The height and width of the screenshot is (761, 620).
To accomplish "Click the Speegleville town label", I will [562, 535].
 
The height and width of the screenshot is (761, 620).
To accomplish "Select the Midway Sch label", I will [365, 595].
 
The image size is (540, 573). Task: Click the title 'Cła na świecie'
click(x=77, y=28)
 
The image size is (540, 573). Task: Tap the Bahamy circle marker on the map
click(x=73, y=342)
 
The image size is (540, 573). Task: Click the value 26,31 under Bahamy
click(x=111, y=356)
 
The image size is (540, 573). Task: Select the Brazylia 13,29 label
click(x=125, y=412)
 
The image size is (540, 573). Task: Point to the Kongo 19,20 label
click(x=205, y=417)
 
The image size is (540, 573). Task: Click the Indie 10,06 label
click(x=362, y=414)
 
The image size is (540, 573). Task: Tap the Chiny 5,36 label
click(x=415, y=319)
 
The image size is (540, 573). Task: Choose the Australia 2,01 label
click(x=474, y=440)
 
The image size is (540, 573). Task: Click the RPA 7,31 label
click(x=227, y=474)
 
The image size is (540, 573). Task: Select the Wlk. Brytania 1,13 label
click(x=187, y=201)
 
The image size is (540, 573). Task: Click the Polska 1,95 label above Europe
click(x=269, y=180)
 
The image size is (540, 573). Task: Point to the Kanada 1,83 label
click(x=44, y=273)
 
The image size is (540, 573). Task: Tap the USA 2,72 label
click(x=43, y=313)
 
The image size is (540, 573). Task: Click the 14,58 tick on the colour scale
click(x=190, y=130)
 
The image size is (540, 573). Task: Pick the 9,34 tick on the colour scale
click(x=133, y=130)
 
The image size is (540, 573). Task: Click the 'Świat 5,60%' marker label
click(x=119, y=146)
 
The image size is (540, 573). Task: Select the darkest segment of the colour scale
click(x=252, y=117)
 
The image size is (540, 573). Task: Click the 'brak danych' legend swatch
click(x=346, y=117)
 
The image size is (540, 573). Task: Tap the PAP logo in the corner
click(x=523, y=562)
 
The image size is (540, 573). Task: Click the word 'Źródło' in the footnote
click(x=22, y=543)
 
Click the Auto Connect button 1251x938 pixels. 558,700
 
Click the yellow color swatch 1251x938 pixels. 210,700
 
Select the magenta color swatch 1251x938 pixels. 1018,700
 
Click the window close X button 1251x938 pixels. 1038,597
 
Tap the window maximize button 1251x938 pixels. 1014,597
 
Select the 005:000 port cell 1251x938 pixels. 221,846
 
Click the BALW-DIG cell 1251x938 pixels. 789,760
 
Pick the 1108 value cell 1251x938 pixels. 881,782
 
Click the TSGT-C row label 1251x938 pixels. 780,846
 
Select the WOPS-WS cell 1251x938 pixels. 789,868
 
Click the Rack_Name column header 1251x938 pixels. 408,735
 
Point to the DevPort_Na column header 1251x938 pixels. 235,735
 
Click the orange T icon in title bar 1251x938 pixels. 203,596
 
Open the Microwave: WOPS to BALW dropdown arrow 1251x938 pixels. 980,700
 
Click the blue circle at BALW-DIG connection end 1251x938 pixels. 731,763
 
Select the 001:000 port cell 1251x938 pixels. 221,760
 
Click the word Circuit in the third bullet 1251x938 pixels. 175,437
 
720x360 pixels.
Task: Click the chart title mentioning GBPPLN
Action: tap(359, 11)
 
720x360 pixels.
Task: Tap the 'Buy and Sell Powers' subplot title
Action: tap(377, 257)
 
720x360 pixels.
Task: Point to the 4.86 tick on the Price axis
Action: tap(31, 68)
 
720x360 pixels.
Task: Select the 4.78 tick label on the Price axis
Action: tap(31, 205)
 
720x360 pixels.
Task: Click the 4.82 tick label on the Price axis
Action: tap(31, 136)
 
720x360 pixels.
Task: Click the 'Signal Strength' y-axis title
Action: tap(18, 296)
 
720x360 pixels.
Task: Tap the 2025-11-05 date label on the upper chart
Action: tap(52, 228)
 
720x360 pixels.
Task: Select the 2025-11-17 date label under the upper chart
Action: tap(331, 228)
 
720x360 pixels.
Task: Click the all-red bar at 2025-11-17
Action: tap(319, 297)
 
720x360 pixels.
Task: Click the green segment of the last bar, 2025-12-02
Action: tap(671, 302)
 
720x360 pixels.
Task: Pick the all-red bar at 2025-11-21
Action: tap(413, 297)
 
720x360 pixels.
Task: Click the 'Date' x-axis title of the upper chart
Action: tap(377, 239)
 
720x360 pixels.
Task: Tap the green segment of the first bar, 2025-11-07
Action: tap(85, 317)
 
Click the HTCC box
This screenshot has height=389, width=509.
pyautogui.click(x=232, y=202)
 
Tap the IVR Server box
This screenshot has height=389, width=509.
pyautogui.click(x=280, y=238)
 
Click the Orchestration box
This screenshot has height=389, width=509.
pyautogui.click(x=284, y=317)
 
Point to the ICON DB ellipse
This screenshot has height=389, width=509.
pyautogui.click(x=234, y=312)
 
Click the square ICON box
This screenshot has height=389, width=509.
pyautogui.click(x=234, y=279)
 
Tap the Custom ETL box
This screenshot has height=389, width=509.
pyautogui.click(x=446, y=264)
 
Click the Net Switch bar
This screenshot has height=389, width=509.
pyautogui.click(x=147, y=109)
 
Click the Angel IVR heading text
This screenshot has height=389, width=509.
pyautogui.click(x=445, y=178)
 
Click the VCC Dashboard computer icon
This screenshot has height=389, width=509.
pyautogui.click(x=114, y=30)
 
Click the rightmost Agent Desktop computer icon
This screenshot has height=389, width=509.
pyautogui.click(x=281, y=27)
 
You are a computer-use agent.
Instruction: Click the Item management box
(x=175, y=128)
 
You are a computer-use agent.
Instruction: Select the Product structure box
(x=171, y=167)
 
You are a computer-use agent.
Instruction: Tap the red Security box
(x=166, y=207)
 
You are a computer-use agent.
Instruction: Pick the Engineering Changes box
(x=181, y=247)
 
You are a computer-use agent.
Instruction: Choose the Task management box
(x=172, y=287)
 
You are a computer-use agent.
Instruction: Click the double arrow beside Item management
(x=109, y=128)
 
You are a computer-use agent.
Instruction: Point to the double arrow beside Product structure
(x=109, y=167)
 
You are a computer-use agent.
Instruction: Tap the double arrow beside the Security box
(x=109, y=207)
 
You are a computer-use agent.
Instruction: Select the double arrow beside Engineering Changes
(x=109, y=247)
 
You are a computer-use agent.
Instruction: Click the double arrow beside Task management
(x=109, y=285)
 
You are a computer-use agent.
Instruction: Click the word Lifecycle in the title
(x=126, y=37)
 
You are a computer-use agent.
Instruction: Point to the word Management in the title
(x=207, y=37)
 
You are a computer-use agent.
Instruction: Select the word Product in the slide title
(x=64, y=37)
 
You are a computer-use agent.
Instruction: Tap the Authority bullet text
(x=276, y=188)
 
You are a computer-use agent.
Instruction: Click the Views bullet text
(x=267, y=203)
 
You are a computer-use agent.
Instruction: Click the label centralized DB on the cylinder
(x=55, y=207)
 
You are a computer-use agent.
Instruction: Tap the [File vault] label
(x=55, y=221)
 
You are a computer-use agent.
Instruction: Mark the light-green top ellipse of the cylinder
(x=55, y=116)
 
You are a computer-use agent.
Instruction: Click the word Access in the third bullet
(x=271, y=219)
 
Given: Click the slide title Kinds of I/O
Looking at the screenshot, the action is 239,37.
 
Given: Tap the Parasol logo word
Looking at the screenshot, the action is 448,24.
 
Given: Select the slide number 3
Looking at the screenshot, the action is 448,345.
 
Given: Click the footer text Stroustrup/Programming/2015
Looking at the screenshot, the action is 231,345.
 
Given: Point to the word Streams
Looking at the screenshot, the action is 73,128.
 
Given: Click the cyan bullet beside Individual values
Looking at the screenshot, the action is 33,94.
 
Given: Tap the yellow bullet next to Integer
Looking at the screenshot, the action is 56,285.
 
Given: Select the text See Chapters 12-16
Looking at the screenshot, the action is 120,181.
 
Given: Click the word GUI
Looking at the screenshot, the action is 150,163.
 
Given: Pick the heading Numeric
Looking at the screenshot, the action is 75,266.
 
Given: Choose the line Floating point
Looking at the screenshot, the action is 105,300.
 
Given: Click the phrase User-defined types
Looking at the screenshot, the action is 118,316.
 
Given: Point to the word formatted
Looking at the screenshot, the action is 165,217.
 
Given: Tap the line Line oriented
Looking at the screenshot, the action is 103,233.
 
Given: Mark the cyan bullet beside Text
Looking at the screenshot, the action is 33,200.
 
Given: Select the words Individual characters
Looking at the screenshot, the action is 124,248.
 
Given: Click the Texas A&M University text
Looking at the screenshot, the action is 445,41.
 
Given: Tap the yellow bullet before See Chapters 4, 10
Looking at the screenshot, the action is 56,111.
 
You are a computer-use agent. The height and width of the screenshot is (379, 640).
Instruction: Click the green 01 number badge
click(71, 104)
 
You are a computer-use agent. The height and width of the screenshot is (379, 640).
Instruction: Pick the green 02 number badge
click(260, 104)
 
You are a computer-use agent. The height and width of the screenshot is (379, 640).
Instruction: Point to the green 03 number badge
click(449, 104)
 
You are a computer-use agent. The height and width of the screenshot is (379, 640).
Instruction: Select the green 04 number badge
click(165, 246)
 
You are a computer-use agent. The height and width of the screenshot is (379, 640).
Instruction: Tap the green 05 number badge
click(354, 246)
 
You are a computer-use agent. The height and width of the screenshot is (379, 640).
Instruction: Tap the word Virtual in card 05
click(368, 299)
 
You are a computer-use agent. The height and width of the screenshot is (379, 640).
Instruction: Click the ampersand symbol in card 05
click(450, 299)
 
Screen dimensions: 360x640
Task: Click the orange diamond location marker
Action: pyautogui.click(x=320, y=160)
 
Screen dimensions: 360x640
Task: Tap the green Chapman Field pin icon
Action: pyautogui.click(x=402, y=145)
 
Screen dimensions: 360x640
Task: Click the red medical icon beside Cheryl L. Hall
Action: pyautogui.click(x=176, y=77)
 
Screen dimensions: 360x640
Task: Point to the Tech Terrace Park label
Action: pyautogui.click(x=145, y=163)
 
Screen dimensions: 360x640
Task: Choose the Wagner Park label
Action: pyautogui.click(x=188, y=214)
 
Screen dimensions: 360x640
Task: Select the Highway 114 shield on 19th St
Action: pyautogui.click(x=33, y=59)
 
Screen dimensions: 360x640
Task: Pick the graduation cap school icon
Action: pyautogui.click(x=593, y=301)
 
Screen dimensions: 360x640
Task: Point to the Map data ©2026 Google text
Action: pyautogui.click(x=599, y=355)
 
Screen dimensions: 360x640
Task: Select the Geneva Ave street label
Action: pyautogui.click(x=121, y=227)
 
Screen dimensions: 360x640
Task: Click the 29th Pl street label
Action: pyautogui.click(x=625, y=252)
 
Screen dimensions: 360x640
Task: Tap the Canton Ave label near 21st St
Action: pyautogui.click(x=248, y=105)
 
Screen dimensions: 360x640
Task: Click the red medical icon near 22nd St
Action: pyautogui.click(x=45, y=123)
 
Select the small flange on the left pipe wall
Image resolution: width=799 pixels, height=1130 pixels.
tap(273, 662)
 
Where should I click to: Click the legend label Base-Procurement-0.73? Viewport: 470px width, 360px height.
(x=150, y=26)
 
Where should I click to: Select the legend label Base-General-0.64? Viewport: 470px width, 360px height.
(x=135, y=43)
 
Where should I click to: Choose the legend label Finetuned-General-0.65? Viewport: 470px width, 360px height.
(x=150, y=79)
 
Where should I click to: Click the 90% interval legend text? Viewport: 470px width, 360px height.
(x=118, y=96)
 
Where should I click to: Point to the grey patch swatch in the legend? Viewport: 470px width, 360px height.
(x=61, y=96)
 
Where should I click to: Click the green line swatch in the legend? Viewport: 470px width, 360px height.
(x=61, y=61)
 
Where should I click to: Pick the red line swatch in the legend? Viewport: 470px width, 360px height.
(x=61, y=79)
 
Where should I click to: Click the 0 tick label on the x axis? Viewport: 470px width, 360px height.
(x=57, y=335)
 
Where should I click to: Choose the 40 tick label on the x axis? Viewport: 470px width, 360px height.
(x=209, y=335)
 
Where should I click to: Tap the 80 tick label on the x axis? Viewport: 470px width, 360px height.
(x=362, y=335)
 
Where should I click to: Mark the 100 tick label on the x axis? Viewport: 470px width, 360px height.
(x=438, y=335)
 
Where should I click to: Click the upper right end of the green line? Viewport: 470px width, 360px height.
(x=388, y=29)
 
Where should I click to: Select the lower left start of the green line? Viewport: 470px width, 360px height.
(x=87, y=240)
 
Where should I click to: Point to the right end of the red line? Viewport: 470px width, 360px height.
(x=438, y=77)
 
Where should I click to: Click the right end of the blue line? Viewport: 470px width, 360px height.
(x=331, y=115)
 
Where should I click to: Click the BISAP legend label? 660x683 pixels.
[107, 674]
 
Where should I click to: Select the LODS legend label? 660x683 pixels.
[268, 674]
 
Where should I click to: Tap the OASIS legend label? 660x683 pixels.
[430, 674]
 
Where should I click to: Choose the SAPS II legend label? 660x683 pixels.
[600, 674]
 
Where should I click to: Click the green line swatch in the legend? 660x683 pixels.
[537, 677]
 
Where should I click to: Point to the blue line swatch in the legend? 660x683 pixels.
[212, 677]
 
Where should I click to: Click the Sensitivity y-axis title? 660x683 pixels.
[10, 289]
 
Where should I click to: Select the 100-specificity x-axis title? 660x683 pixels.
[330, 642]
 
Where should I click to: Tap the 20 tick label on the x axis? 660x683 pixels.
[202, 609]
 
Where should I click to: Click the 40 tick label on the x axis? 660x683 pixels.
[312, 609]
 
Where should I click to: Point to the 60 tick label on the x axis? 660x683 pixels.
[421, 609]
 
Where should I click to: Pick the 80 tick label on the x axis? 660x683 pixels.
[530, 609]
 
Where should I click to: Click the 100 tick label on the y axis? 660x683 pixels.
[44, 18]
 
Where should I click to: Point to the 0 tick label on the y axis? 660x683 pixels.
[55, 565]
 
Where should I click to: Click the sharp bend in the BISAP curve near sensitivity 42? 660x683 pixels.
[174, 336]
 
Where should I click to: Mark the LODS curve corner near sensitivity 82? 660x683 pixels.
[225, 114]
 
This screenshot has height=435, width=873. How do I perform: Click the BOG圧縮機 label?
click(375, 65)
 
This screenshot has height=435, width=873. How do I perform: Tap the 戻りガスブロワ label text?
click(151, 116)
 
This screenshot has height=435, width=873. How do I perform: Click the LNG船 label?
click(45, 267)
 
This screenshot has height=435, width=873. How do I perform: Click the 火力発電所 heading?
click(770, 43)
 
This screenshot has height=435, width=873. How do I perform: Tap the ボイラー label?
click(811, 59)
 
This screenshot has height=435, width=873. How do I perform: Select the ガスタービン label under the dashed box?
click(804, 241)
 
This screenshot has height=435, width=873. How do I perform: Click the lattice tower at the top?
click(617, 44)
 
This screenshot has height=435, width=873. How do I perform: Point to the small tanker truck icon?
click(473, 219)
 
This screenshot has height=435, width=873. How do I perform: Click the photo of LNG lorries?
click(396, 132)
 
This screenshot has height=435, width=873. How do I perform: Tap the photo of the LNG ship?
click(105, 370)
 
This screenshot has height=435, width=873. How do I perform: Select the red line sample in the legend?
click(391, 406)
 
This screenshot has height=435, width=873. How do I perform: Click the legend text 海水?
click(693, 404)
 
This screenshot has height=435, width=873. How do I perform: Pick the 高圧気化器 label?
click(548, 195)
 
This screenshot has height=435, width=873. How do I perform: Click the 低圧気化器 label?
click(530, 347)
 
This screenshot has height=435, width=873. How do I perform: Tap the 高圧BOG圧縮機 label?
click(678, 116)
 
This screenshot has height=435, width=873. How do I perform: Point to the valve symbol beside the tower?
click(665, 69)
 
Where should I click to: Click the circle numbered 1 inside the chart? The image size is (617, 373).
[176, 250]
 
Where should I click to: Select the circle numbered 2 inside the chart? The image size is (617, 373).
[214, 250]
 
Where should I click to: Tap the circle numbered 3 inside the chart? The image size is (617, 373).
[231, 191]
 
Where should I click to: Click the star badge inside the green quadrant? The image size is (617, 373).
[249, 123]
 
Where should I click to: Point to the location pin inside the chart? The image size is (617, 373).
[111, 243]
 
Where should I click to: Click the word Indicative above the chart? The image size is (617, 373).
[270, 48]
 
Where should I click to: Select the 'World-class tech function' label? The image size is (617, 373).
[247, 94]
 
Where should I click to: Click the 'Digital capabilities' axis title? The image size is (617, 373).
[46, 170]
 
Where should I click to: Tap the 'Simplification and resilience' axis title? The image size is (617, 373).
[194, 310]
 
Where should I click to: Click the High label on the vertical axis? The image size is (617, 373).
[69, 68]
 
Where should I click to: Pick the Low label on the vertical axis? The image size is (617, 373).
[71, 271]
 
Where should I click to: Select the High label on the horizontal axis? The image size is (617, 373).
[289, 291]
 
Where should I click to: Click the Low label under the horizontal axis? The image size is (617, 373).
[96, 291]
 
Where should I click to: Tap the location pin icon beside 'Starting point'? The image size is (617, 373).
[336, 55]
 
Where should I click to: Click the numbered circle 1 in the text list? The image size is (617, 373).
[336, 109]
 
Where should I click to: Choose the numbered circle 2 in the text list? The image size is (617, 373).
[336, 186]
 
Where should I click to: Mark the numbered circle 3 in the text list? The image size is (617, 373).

..........

CHALLENGE |
Please repeat the material word for word, from the line with "The image size is (540, 573). Task: Click the Indie" to the line with "click(x=44, y=273)", including both of those lines.

THE OUTPUT |
The image size is (540, 573). Task: Click the Indie 10,06 label
click(x=362, y=414)
 
The image size is (540, 573). Task: Tap the Chiny 5,36 label
click(x=415, y=319)
 
The image size is (540, 573). Task: Choose the Australia 2,01 label
click(x=474, y=440)
 
The image size is (540, 573). Task: Click the RPA 7,31 label
click(x=227, y=474)
 
The image size is (540, 573). Task: Select the Wlk. Brytania 1,13 label
click(x=187, y=201)
 
The image size is (540, 573). Task: Click the Polska 1,95 label above Europe
click(x=269, y=180)
 
The image size is (540, 573). Task: Point to the Kanada 1,83 label
click(x=44, y=273)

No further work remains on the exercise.